*** INPUT MATERIAL

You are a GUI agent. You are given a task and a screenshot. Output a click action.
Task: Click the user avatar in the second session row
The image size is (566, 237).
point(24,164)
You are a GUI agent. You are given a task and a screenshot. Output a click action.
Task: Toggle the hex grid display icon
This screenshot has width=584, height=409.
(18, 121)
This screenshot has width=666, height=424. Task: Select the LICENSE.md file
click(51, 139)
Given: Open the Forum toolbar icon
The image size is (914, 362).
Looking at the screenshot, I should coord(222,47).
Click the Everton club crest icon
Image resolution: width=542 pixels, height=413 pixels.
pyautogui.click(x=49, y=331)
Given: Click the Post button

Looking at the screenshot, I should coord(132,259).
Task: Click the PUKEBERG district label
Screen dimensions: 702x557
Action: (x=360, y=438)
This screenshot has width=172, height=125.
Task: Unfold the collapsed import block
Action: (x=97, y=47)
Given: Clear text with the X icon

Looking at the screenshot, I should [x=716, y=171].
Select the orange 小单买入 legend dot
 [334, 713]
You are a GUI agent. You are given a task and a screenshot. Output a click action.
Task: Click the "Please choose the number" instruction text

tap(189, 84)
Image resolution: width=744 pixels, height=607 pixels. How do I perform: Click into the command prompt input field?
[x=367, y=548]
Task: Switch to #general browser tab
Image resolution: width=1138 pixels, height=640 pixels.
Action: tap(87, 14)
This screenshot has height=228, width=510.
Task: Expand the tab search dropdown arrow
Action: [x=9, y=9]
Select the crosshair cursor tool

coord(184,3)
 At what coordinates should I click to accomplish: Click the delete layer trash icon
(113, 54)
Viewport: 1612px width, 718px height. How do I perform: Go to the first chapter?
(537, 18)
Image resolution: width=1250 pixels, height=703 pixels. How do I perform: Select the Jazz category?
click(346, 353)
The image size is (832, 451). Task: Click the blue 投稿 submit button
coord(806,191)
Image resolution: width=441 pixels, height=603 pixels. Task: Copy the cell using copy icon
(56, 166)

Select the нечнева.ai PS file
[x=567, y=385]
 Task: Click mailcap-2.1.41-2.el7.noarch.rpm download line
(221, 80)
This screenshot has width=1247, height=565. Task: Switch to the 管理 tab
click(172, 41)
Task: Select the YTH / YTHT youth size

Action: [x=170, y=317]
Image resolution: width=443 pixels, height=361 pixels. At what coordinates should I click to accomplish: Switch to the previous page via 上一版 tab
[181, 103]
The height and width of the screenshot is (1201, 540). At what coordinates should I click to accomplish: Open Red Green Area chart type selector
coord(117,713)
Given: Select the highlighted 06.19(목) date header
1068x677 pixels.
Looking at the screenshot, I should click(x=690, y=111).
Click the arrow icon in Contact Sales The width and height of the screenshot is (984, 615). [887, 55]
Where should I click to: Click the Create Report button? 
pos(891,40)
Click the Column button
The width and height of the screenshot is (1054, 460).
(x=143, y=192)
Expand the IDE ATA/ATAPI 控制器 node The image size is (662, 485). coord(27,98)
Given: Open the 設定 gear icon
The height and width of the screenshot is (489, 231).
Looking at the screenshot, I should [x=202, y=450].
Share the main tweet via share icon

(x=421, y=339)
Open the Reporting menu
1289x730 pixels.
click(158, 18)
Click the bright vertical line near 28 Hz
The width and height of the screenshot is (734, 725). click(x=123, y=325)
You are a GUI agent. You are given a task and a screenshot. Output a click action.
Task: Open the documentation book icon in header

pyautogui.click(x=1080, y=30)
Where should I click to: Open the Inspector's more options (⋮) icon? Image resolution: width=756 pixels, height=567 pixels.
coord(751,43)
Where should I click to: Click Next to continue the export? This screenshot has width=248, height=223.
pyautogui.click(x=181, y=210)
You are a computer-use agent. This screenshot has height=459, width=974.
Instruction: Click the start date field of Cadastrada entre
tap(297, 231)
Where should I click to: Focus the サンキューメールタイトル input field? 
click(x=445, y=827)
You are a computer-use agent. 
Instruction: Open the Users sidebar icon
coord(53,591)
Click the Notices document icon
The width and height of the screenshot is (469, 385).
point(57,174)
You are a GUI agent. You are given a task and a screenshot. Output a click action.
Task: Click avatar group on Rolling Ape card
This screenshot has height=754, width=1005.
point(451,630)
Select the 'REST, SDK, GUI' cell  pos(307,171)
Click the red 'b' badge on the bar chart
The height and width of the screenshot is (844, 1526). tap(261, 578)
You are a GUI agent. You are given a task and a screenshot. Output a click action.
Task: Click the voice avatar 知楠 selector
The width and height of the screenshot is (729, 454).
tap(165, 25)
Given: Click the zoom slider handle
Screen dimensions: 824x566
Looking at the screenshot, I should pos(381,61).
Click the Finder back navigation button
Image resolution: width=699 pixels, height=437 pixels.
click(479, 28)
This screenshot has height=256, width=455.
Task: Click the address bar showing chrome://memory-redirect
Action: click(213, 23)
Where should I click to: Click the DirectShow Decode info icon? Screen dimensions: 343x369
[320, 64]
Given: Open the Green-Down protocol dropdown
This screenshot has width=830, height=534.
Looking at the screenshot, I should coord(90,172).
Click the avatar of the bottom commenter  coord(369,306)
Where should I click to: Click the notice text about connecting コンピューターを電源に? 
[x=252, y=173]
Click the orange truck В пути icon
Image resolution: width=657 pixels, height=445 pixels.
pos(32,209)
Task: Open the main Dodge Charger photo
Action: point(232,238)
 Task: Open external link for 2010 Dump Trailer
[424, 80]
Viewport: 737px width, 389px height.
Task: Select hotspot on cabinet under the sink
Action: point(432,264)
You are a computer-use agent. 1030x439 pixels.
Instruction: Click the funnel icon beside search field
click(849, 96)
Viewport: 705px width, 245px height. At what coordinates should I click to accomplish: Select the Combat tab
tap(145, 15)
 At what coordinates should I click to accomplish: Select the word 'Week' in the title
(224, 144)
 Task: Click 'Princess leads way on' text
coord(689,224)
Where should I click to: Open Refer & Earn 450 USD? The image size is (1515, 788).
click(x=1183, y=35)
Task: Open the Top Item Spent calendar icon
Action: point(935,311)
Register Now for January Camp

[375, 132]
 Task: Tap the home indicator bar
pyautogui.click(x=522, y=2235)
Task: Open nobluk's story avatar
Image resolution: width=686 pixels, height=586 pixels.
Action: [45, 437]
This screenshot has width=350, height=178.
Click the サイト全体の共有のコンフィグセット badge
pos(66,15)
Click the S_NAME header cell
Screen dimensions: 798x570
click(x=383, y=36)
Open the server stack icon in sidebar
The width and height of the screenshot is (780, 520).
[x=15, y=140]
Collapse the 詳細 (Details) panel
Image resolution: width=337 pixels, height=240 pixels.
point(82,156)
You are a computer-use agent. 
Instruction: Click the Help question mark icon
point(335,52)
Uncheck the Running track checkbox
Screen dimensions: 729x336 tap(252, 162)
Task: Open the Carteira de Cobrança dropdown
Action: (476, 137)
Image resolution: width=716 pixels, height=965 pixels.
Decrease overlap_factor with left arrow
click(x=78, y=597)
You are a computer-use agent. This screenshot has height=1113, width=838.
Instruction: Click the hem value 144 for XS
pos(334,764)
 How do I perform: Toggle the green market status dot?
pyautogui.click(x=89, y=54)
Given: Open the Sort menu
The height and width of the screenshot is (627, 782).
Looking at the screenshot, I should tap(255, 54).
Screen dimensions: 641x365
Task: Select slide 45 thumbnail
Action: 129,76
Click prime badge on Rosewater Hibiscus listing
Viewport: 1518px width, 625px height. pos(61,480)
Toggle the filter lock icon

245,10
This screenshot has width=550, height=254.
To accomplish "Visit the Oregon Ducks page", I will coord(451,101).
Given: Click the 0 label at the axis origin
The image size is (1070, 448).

******

The records above are to be repeated exactly, in their entirety.

You are a GUI agent. You are given a task and a screenshot. Output a click action.
Task: Click the user avatar in the second session row
The image size is (566, 237).
point(24,164)
You are a GUI agent. You are given a task and a screenshot. Output a click action.
Task: Toggle the hex grid display icon
This screenshot has width=584, height=409.
(18, 121)
This screenshot has width=666, height=424. Task: Select the LICENSE.md file
click(51, 139)
Given: Open the Forum toolbar icon
The image size is (914, 362).
Looking at the screenshot, I should coord(222,47).
Click the Everton club crest icon
Image resolution: width=542 pixels, height=413 pixels.
pyautogui.click(x=49, y=331)
Given: Click the Post button

Looking at the screenshot, I should coord(132,259).
Task: Click the PUKEBERG district label
Screen dimensions: 702x557
Action: (x=360, y=438)
This screenshot has width=172, height=125.
Task: Unfold the collapsed import block
Action: (x=97, y=47)
Given: Clear text with the X icon

Looking at the screenshot, I should [x=716, y=171].
Select the orange 小单买入 legend dot
 [334, 713]
You are a GUI agent. You are given a task and a screenshot. Output a click action.
Task: Click the "Please choose the number" instruction text

tap(189, 84)
Image resolution: width=744 pixels, height=607 pixels. How do I perform: Click into the command prompt input field?
[x=367, y=548]
Task: Switch to #general browser tab
Image resolution: width=1138 pixels, height=640 pixels.
Action: tap(87, 14)
This screenshot has height=228, width=510.
Task: Expand the tab search dropdown arrow
Action: [x=9, y=9]
Select the crosshair cursor tool

coord(184,3)
 At what coordinates should I click to accomplish: Click the delete layer trash icon
(113, 54)
Viewport: 1612px width, 718px height. How do I perform: Go to the first chapter?
(537, 18)
Image resolution: width=1250 pixels, height=703 pixels. How do I perform: Select the Jazz category?
click(346, 353)
The image size is (832, 451). Task: Click the blue 投稿 submit button
coord(806,191)
Image resolution: width=441 pixels, height=603 pixels. Task: Copy the cell using copy icon
(56, 166)

Select the нечнева.ai PS file
[x=567, y=385]
 Task: Click mailcap-2.1.41-2.el7.noarch.rpm download line
(221, 80)
This screenshot has width=1247, height=565. Task: Switch to the 管理 tab
click(172, 41)
Task: Select the YTH / YTHT youth size

Action: [x=170, y=317]
Image resolution: width=443 pixels, height=361 pixels. At what coordinates should I click to accomplish: Switch to the previous page via 上一版 tab
[181, 103]
The height and width of the screenshot is (1201, 540). At what coordinates should I click to accomplish: Open Red Green Area chart type selector
coord(117,713)
Given: Select the highlighted 06.19(목) date header
1068x677 pixels.
Looking at the screenshot, I should click(x=690, y=111).
Click the arrow icon in Contact Sales The width and height of the screenshot is (984, 615). [887, 55]
Where should I click to: Click the Create Report button? 
pos(891,40)
Click the Column button
The width and height of the screenshot is (1054, 460).
(x=143, y=192)
Expand the IDE ATA/ATAPI 控制器 node The image size is (662, 485). coord(27,98)
Given: Open the 設定 gear icon
The height and width of the screenshot is (489, 231).
Looking at the screenshot, I should [x=202, y=450].
Share the main tweet via share icon

(x=421, y=339)
Open the Reporting menu
1289x730 pixels.
click(158, 18)
Click the bright vertical line near 28 Hz
The width and height of the screenshot is (734, 725). click(x=123, y=325)
You are a GUI agent. You are given a task and a screenshot. Output a click action.
Task: Open the documentation book icon in header

pyautogui.click(x=1080, y=30)
Where should I click to: Open the Inspector's more options (⋮) icon? Image resolution: width=756 pixels, height=567 pixels.
coord(751,43)
Where should I click to: Click Next to continue the export? This screenshot has width=248, height=223.
pyautogui.click(x=181, y=210)
You are a computer-use agent. This screenshot has height=459, width=974.
Instruction: Click the start date field of Cadastrada entre
tap(297, 231)
Where should I click to: Focus the サンキューメールタイトル input field? 
click(x=445, y=827)
You are a computer-use agent. 
Instruction: Open the Users sidebar icon
coord(53,591)
Click the Notices document icon
The width and height of the screenshot is (469, 385).
point(57,174)
You are a GUI agent. You are given a task and a screenshot. Output a click action.
Task: Click avatar group on Rolling Ape card
This screenshot has height=754, width=1005.
point(451,630)
Select the 'REST, SDK, GUI' cell  pos(307,171)
Click the red 'b' badge on the bar chart
The height and width of the screenshot is (844, 1526). tap(261, 578)
You are a GUI agent. You are given a task and a screenshot. Output a click action.
Task: Click the voice avatar 知楠 selector
The width and height of the screenshot is (729, 454).
tap(165, 25)
Given: Click the zoom slider handle
Screen dimensions: 824x566
Looking at the screenshot, I should pos(381,61).
Click the Finder back navigation button
Image resolution: width=699 pixels, height=437 pixels.
click(479, 28)
This screenshot has height=256, width=455.
Task: Click the address bar showing chrome://memory-redirect
Action: click(213, 23)
Where should I click to: Click the DirectShow Decode info icon? Screen dimensions: 343x369
[320, 64]
Given: Open the Green-Down protocol dropdown
This screenshot has width=830, height=534.
Looking at the screenshot, I should coord(90,172).
Click the avatar of the bottom commenter  coord(369,306)
Where should I click to: Click the notice text about connecting コンピューターを電源に? 
[x=252, y=173]
Click the orange truck В пути icon
Image resolution: width=657 pixels, height=445 pixels.
pos(32,209)
Task: Open the main Dodge Charger photo
Action: point(232,238)
 Task: Open external link for 2010 Dump Trailer
[424, 80]
Viewport: 737px width, 389px height.
Task: Select hotspot on cabinet under the sink
Action: point(432,264)
You are a computer-use agent. 1030x439 pixels.
Instruction: Click the funnel icon beside search field
click(849, 96)
Viewport: 705px width, 245px height. At what coordinates should I click to accomplish: Select the Combat tab
tap(145, 15)
 At what coordinates should I click to accomplish: Select the word 'Week' in the title
(224, 144)
 Task: Click 'Princess leads way on' text
coord(689,224)
Where should I click to: Open Refer & Earn 450 USD? The image size is (1515, 788).
click(x=1183, y=35)
Task: Open the Top Item Spent calendar icon
Action: point(935,311)
Register Now for January Camp

[375, 132]
 Task: Tap the home indicator bar
pyautogui.click(x=522, y=2235)
Task: Open nobluk's story avatar
Image resolution: width=686 pixels, height=586 pixels.
Action: [45, 437]
This screenshot has width=350, height=178.
Click the サイト全体の共有のコンフィグセット badge
pos(66,15)
Click the S_NAME header cell
Screen dimensions: 798x570
click(x=383, y=36)
Open the server stack icon in sidebar
The width and height of the screenshot is (780, 520).
[x=15, y=140]
Collapse the 詳細 (Details) panel
Image resolution: width=337 pixels, height=240 pixels.
point(82,156)
You are a computer-use agent. 
Instruction: Click the Help question mark icon
point(335,52)
Uncheck the Running track checkbox
Screen dimensions: 729x336 tap(252, 162)
Task: Open the Carteira de Cobrança dropdown
Action: (476, 137)
Image resolution: width=716 pixels, height=965 pixels.
Decrease overlap_factor with left arrow
click(x=78, y=597)
You are a computer-use agent. This screenshot has height=1113, width=838.
Instruction: Click the hem value 144 for XS
pos(334,764)
 How do I perform: Toggle the green market status dot?
pyautogui.click(x=89, y=54)
Given: Open the Sort menu
The height and width of the screenshot is (627, 782).
Looking at the screenshot, I should tap(255, 54).
Screen dimensions: 641x365
Task: Select slide 45 thumbnail
Action: 129,76
Click prime badge on Rosewater Hibiscus listing
Viewport: 1518px width, 625px height. pos(61,480)
Toggle the filter lock icon

245,10
This screenshot has width=550, height=254.
To accomplish "Visit the Oregon Ducks page", I will coord(451,101).
Given: Click the 0 label at the axis origin
The image size is (1070, 448).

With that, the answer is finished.